■ Written instruction ■
Copy out the rows from the line containing "1090x536 pixels." through the line containing "coord(326,237)", with both of those lines included, and reproduce them unchanged.

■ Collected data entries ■
---------------

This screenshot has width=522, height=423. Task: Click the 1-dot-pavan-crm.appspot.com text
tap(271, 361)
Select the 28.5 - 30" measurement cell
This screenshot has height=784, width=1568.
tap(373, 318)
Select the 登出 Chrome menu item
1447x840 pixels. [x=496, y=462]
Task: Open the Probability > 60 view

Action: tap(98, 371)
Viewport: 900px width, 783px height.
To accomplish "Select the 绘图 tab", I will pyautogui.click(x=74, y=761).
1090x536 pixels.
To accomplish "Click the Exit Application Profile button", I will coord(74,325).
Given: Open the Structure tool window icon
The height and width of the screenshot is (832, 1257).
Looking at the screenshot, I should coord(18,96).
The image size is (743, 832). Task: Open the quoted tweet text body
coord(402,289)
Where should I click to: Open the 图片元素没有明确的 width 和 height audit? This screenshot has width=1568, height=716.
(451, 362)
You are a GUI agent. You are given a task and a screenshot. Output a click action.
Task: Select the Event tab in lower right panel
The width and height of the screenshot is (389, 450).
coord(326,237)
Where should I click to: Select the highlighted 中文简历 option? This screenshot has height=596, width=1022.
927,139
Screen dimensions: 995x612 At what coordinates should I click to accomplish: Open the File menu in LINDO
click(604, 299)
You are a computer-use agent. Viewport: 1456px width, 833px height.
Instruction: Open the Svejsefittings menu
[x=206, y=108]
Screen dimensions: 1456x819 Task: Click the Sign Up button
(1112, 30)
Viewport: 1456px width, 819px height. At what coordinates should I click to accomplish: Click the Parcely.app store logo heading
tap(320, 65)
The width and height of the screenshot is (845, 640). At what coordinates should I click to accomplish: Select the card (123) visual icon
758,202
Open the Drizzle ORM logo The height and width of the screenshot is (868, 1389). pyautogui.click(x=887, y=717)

---------------

■ Result ■
1090x536 pixels.
To accomplish "Click the Exit Application Profile button", I will coord(74,325).
Given: Open the Structure tool window icon
The height and width of the screenshot is (832, 1257).
Looking at the screenshot, I should coord(18,96).
The image size is (743, 832). Task: Open the quoted tweet text body
coord(402,289)
Where should I click to: Open the 图片元素没有明确的 width 和 height audit? This screenshot has width=1568, height=716.
(451, 362)
You are a GUI agent. You are given a task and a screenshot. Output a click action.
Task: Select the Event tab in lower right panel
The width and height of the screenshot is (389, 450).
coord(326,237)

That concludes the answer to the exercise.